A partir de leur plage, orientée ouest ou nord-ouest, les pêcheurs des localités d’Equihen, du Portel, d’Ambleteuse, d’Audresselles et de Wissant exploitent, vers 1900, une nombreuse flottille de bateaux d’échouage. Ils sont cousins des bateaux de Berck, et apparentés aux caïques normandes comme aux lougres anglais de Brighton. Construits à clins, en orme du pays, ils ont un fond plat et un arrière à tableau presque vertical. Leur rapport longueur/largeur est d’environ 2 : ce sont donc des embarcations très larges. Une dérive centrale coulissante leur donne un plan de dérive suffisant au plus près.
Le gréement est celui de bourcet-malet : le mât de bourcet, ou grand mât, très avancé, et le mât de malet, à l’extrême arrière, portent -chacun une voile au tiers. Un foc est établi sur bout-dehors. L’ensemble de ce gréement est amovible, et n’est en général établi, sur les petits bateaux, qu’après le départ de la plage qui s’effectue aux avirons. Avec l’appui des courants de marée, ces avirons constituent un mode de propulsion complémentaire bienvenu. Le renflouage et l’échouage de ces bateaux sont des opérations pénibles, et parfois dangereuses par gros temps. Le renflouage d’un grand bateau d’Equihen, même allégé au maximum, peut demander les efforts d’une quinzaine d’hommes.

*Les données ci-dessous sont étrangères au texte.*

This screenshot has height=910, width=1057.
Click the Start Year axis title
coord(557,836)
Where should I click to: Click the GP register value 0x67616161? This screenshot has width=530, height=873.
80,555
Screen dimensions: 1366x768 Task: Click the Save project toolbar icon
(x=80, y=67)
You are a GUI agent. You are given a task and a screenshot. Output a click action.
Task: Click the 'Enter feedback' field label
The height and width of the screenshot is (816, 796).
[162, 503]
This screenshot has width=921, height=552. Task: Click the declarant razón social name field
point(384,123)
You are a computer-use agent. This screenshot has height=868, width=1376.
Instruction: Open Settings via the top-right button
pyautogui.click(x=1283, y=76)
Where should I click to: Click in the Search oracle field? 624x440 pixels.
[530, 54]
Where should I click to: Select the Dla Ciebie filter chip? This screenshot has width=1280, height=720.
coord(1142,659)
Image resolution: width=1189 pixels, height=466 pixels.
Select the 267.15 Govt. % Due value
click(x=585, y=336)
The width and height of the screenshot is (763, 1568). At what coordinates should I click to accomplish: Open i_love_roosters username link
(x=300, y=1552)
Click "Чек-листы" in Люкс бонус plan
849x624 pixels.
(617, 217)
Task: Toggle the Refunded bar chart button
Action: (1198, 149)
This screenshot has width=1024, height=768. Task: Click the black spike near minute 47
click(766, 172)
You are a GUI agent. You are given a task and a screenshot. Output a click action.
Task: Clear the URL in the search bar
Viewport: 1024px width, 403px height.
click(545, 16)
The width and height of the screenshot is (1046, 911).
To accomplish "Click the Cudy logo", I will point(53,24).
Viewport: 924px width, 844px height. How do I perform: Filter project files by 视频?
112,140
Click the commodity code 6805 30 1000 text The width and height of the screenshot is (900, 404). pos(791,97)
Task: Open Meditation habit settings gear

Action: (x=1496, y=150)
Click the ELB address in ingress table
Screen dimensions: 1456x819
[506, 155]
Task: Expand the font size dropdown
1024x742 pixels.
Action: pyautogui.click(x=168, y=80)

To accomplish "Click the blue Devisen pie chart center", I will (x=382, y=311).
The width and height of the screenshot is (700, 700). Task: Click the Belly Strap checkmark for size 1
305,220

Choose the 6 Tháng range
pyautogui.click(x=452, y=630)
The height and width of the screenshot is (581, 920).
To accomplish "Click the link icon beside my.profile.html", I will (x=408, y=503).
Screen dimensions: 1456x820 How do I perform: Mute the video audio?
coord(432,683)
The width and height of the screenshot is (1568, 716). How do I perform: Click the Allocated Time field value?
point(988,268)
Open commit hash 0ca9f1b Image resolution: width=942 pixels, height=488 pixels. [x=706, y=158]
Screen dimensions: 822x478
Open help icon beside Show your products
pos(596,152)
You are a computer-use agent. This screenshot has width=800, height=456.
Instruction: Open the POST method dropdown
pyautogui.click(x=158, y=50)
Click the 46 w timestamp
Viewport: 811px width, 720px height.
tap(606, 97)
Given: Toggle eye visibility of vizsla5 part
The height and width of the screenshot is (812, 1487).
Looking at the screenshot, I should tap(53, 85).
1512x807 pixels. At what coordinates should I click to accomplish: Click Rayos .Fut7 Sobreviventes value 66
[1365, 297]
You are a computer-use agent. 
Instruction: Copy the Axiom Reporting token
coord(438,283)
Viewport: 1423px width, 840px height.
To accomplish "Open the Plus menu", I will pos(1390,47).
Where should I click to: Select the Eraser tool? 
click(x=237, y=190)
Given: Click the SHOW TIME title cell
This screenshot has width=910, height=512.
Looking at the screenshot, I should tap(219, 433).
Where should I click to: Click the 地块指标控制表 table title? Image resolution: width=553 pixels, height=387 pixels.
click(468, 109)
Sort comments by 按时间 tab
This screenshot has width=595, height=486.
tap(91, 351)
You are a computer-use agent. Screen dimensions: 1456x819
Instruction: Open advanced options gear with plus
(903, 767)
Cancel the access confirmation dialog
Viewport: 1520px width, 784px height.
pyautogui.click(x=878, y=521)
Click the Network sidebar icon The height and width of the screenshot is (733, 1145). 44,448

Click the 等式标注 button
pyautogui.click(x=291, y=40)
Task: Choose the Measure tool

Dans tous les villages de pêcheurs du Boulonnais, c’est ce type de canots non pontés, de 4 à 6 mètres de long, qui -prédomine. Leur métier principal, et souvent unique, est le métier des cordes, c’est-à-dire la pêche aux lignes de fond.
Au cours de sorties excédant rarement une marée, ils pêchent soles, carrelets, morues, merlans et congres. Quelques bateaux pratiquent occasionnellement d’autres métiers : le casier, pour le crabe et le homard et, à Audresselles, la ligne traînante pour le bar et le maquereau. Les Portelois et quelques Wissantais arment aussi leurs bateaux aux filets dérivants, à la saison du hareng.
L’expansion de l’industrie de la salaison, dans la deuxième moitié du XIXe siècle, entraîne l’agrandissement et le pontage du bateau. Ainsi, à Equihen, des bateaux pontés de 7 à 10 mètres de long pratiquent la pêche du hareng aux filets dérivants en octobre et novembre, et celle du maquereau, aux filets dérivants ou à la ligne, de mai à septembre. A -Wissant, un pontage amovible permet à des bateaux non pontés, de 6 à 7 mètres, de protéger l’équipage au cours de la saison du hareng. Au retour de la pêche, ce sont toujours les femmes qui sont chargées de transporter les lourdes mannes remplies de poisson, qu’elles s’occupent aussi de commercialiser.
Au port de Boulogne, de petits armateurs portelois ou boulonnais commandent aux chantiers du Portel, d’Equihen ou de Boulogne, des bateaux pontés de type équihennois. Ils pratiquent les mêmes pêches, et le chalut à bâton à l’occasion, mais ne viennent plus échouer sur les plages.
On trouve ainsi, vers 1900, environ 150 de ces bateaux. Les équipages varient avec le tonnage et avec les pêches pratiquées : de 2 ou 3 hommes sur les plus petits, à une douzaine sur les unités pontées pour la pêche du hareng. Les plus gros bateaux disparaissent dans les années 20, après quelques essais peu concluants de motorisation. Les plus petits s’équipent d’un moteur dans les années 50. La construction bois est remplacée par le polyester dans les années 70. Ces canots du Boulonnais survivent à travers les flobarts modernes, qui ont conservé des formes de coque similaires.